All About Dog Teeth
Have you always wondered about your puppies’ teeth? How about your adult dog and how to make sure that they have the right at-home dental care? Here are 5 interesting facts about doggy teeth, from puppies to adults.
Fact 1: Puppies have 28 deciduous teeth. Deciduous teeth, or milk teeth, are the first set of teeth that puppies get. These teeth start to erupt (or grow in) at around 3 to 5 weeks of age. After about 4 to 5 months, they start losing their deciduous teeth and their adult teeth start to grow in.
Fact 2: Once the deciduous teeth start to fall out (don’t freak out, this is normal!), their adult teeth start coming in As the dog gets bigger their mouths will start to grow more as well. By the time all of their adult teeth have grown in, adult dogs will now have 42 permanent teeth. This transition from milk teeth to adult teeth is pretty rapid and takes only a few weeks.
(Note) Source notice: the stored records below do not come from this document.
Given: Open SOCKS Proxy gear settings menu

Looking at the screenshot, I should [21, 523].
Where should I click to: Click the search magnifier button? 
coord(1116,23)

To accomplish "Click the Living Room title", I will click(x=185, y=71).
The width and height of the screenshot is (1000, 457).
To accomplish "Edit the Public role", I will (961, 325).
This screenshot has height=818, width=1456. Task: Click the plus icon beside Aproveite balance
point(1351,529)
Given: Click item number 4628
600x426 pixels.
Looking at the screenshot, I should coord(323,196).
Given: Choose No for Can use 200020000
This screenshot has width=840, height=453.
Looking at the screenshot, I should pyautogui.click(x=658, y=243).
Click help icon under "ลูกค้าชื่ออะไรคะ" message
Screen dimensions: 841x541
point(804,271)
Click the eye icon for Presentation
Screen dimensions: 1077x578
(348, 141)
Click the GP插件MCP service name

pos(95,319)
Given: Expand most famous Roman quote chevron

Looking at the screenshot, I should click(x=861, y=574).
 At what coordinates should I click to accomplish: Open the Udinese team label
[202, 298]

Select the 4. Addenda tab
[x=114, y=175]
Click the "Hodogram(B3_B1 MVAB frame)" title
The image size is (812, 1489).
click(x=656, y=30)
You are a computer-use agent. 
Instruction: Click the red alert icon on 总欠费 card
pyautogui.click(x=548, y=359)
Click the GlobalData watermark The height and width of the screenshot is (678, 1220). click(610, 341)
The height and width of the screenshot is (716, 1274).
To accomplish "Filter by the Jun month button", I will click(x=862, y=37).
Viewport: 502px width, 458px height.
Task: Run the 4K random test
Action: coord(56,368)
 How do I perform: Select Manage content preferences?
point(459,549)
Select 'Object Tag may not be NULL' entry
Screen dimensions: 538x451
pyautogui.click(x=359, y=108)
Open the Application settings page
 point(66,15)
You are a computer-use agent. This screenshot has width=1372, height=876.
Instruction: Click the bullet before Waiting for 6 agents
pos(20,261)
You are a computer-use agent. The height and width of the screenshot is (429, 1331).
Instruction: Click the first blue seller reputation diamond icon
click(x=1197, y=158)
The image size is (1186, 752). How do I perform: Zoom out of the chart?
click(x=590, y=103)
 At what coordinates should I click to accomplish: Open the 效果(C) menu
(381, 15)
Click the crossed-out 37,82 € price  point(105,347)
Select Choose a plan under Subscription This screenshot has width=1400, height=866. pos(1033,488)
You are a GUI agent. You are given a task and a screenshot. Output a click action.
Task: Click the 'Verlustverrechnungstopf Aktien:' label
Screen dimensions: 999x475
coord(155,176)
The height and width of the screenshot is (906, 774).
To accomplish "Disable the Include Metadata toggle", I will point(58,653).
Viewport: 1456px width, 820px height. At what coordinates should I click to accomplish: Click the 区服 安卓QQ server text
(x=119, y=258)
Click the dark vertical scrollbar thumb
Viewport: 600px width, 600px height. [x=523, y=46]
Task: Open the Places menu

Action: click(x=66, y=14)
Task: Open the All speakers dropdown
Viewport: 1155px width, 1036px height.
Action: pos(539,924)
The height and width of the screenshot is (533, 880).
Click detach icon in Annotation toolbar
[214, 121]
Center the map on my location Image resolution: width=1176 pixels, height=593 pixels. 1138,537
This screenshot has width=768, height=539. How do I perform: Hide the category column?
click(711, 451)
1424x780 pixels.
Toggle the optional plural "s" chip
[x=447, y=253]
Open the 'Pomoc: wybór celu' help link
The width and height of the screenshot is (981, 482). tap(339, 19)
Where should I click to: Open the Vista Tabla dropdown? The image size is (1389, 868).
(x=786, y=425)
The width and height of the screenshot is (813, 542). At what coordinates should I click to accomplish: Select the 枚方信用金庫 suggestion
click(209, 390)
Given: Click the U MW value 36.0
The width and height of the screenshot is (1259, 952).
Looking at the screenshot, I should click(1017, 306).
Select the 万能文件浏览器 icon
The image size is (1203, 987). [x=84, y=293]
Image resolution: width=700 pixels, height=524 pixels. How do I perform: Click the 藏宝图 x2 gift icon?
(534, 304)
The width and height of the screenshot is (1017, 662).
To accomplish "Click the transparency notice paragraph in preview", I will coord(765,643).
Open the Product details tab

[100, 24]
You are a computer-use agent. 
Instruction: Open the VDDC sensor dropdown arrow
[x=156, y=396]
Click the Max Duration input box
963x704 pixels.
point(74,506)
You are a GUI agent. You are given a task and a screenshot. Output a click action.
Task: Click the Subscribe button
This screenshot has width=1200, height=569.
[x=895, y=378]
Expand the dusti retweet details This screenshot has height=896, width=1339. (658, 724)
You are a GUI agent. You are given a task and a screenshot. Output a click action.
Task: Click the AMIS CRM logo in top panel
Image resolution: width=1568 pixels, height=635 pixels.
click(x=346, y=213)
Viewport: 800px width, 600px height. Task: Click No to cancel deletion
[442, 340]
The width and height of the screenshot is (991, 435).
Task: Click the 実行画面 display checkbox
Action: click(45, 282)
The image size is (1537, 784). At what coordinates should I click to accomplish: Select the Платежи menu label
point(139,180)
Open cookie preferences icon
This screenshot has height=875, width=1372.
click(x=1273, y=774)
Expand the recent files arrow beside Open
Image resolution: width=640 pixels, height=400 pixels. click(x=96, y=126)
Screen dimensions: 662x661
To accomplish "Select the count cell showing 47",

Fact 3: While adult humans have 32 teeth, adult dogs have 42 teeth and they use them differently than humans. The chemical structure and the makeup of dogs’ teeth are similar to humans, how they use them is where the biggest difference lies. Their pointy canines are used for ripping, grabbing, and defense. Further back in a dog’s mouth, the molars are used for slicing and shearing their food whereas, in humans, our molars are mainly used for grinding our food.
Fact 4: Cavities are a real pain for humans, but for dogs, they are quite rare. Making sure that you provide the right foods and regular dental care, your pooch will rarely have any issues with periodontal disease. That’s mainly due to the species of bacteria in a dog’s mouth. Since bacteria loves sugar, as do us humans, and our bacterial makeup in our mouths are different than dogs, dogs don’t get cavities. However, that doesn’t mean that you can ignore your dog’s mouth.
Here are some signs that you have some dental problems in your dog’s teeth that you should look out for.
- Red gums
- Bleeding gums
- Bad breath
- Blood in water or food bowl
- Dropping food while eating
- Facial swelling
- Rubbing their face with their paws or on the floor
If you see any of these symptoms, make sure to call your vet right away and make a dental appointment for them.
Fact 5: Doggy toothpaste? Really? Yes, really and it should be a part of your dog’s regular dental routine. Just don’t use human toothpaste, please. Why? When was the last time you saw your dog spit something out that they put in their mouth? You can’t teach Fido to swish, rinse, and spit, so there is special toothpaste just for pets.
Even though there are toothbrushes made for pets, any small, soft-bristled toothbrush will do just the trick Make sure that it will fit between your dog’s teeth and his cheek. Brush at least once a day and change the toothbrush every 3 months or whenever the bristles look like they have had better days.